Remember, the basis won't necessarily be the cost of the security. It may have split, or reverse split. You may have reinvested dividends. Did you keep track of those costs for the additional shares?

Take the time to do the research. Then, next year when you get your 1099-B, it will show the correct basis of the securities you sold. If you can't readily find the basis you need, perhaps Wolters Kluwer's GainsKeeper tool can help. Richard Preece, group product manager at TurboTax in San Diego waxed eloquent about being able to enter a stock name or ticker and the purchase date -- and voila, you get the correct basis per share, net of all splits, reorganizations, etc. GainsKeeper is included in TurboTax's Premier product.
3. Hidden expenses: Scour your final pay stubs for useful information. Remember to include all the jobs and retirement income you had last year. In the course of preparing for an audit last month, TaxMama was appalled at what she found on a client's pay stub. There were deductions for dental insurance, and for his and her health insurance. Total? Over $20,000 in medical expenses that had not been included on the tax return.

Remember to look for union dues, payments for tools, equipment or other supplies. You may be able to use them as employee business expenses.If you're working with a tax professional, remember to let him or her know about these expenses that don't appear in your checkbook and credit card statements.

4. Reimbursed expenses at work: Are you paying taxes on your reimbursements? Reimbursed expenses have become contentious in the last couple of years. Employees are finding some reimbursements added to taxable wages - with all the Social Security and Medicare deductions applied.

Typically, your company should only be adding taxable reimbursements to your wages when they give you money without insisting that you account for the use of it. In other words, you get a $350 per month expense account to use as you see fit. You don't have to turn in receipts to your employer. IRS considers this to be disguised wages.

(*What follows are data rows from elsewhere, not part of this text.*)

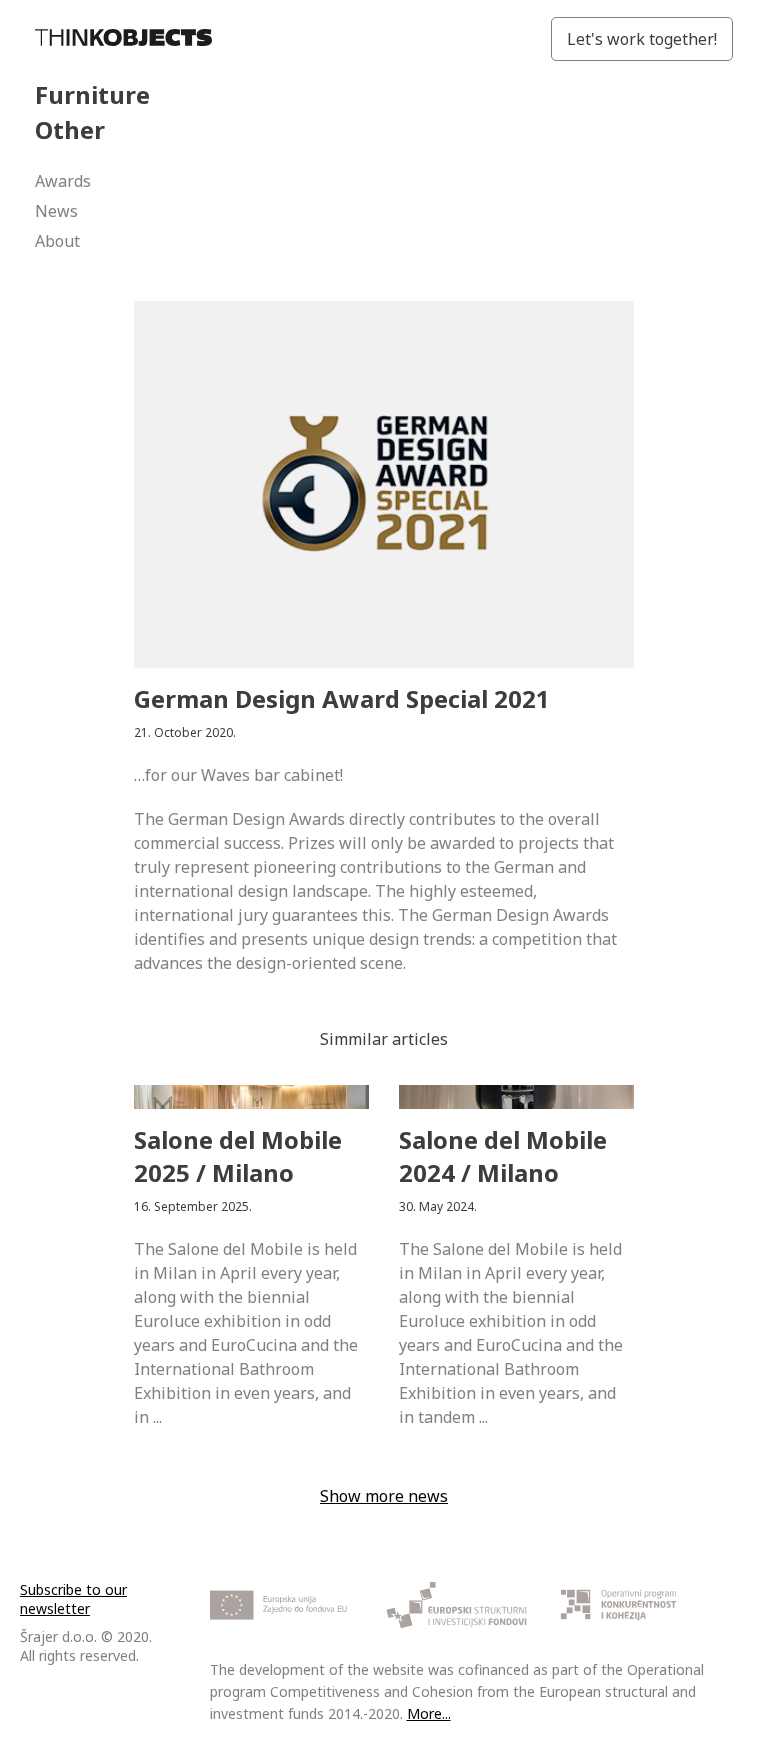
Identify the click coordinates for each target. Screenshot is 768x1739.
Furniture (92, 94)
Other (70, 129)
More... (429, 1713)
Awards (63, 181)
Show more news (384, 1496)
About (57, 241)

When your company adds your reimbursements to your income, be sure to deduct them from your tax return. Use Form 2106 - Employee Business Expenses. See the form on the IRS site.
Don't enter the reimbursements you've received on line 7, since you've already paid tax on those reimbursements.
Use the Form 2106 instructions for guidance.

Incidentally, you wouldn't need to go through this extra work if your company had an accountable reimbursement plan. When all your reimbursements are on the basis of expense reports you submit to your company, you don't get taxed on the reimbursements. The numbers never appear in wages, W-2s, or your tax return. Perhaps you can convince your employer to implement an accountable plan? See this IRS page for more information.

5. Claiming the child and dependent care credit: You'll need the name, address and employer identification number of the child or dependent care provider to get the child and dependent care credit, on Form 2441. If you are missing any of those components, IRS will reject the credit. Your state will probably reject it, too. California insists on getting the provider's phone number, too.

The child and dependent care credit is limited to expenses up to $3,000 per person (up to $6,000 for two people). Your expenses are much higher than that, right? See if any of the expenses qualify as medical expenses. When the costs are for the benefit of someone with a disability, you may be able to use the excess over the child and dependent care credit limits on Schedule A.